### GIVEN TASK
Arrange the lines below as a JSON list of strings, one string per line and no blank lines, starting with the line that contains "will [171, 255]." and going on through the line that contains "Increment the A100". Include both of those lines and no others.

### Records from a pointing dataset
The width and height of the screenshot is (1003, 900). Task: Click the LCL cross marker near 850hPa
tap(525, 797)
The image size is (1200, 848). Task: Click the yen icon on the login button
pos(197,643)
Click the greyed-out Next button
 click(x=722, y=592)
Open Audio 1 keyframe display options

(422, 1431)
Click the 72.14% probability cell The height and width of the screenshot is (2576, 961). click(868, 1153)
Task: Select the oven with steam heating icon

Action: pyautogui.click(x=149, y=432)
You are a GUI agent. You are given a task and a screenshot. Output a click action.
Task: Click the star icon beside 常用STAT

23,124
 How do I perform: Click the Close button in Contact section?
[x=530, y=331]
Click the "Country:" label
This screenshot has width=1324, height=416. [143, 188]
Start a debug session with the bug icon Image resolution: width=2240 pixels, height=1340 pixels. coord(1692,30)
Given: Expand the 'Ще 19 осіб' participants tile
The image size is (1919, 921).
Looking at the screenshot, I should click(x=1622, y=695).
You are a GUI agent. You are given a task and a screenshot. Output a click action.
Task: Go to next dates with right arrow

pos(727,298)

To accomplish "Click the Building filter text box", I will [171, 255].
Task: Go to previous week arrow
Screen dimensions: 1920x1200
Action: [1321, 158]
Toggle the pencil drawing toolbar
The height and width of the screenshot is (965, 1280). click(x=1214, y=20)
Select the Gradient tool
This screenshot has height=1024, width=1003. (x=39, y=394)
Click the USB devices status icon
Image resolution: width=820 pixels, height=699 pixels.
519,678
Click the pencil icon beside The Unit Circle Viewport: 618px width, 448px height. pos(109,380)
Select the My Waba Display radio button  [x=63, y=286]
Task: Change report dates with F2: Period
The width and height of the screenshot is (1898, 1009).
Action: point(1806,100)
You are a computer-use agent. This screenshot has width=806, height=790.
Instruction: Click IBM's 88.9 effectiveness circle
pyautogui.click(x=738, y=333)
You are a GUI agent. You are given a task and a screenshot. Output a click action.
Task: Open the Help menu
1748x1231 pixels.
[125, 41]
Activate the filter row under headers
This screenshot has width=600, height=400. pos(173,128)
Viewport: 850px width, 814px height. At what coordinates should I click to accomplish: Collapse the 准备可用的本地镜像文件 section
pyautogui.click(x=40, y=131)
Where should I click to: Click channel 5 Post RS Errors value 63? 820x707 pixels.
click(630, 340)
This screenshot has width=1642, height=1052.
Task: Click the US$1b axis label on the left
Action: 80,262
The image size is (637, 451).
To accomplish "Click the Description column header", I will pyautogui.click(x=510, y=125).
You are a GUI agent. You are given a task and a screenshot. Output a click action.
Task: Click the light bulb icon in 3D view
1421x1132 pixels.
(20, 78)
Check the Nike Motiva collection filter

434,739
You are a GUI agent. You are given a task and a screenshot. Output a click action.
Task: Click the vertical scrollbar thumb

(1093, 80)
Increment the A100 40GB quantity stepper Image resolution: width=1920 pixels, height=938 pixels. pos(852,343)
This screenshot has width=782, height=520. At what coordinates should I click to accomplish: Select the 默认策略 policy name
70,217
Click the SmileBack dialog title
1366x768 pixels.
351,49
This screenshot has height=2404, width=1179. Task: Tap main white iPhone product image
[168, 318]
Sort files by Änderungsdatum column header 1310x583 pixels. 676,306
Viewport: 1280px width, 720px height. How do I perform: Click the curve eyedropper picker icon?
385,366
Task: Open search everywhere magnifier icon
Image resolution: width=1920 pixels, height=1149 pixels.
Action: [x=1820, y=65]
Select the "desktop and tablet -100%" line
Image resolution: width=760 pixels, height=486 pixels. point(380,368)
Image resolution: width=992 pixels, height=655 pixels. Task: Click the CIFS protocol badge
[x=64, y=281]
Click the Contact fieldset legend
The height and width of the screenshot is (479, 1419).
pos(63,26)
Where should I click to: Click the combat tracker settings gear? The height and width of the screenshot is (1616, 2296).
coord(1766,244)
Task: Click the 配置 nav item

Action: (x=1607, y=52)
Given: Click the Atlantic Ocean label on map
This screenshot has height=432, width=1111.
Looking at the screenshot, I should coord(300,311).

### WORKED SOLUTION
[
  "To accomplish \"Click the Building filter text box\", I will [171, 255].",
  "Task: Go to previous week arrow",
  "Screen dimensions: 1920x1200",
  "Action: [1321, 158]",
  "Toggle the pencil drawing toolbar",
  "The height and width of the screenshot is (965, 1280). click(x=1214, y=20)",
  "Select the Gradient tool",
  "This screenshot has height=1024, width=1003. (x=39, y=394)",
  "Click the USB devices status icon",
  "Image resolution: width=820 pixels, height=699 pixels.",
  "519,678",
  "Click the pencil icon beside The Unit Circle Viewport: 618px width, 448px height. pos(109,380)",
  "Select the My Waba Display radio button  [x=63, y=286]",
  "Task: Change report dates with F2: Period",
  "The width and height of the screenshot is (1898, 1009).",
  "Action: point(1806,100)",
  "You are a computer-use agent. This screenshot has width=806, height=790.",
  "Instruction: Click IBM's 88.9 effectiveness circle",
  "pyautogui.click(x=738, y=333)",
  "You are a GUI agent. You are given a task and a screenshot. Output a click action.",
  "Task: Open the Help menu",
  "1748x1231 pixels.",
  "[125, 41]",
  "Activate the filter row under headers",
  "This screenshot has width=600, height=400. pos(173,128)",
  "Viewport: 850px width, 814px height. At what coordinates should I click to accomplish: Collapse the 准备可用的本地镜像文件 section",
  "pyautogui.click(x=40, y=131)",
  "Where should I click to: Click channel 5 Post RS Errors value 63? 820x707 pixels.",
  "click(630, 340)",
  "This screenshot has width=1642, height=1052.",
  "Task: Click the US$1b axis label on the left",
  "Action: 80,262",
  "The image size is (637, 451).",
  "To accomplish \"Click the Description column header\", I will pyautogui.click(x=510, y=125).",
  "You are a GUI agent. You are given a task and a screenshot. Output a click action.",
  "Task: Click the light bulb icon in 3D view",
  "1421x1132 pixels.",
  "(20, 78)",
  "Check the Nike Motiva collection filter",
  "434,739",
  "You are a GUI agent. You are given a task and a screenshot. Output a click action.",
  "Task: Click the vertical scrollbar thumb",
  "(1093, 80)",
  "Increment the A100 40GB quantity stepper Image resolution: width=1920 pixels, height=938 pixels. pos(852,343)"
]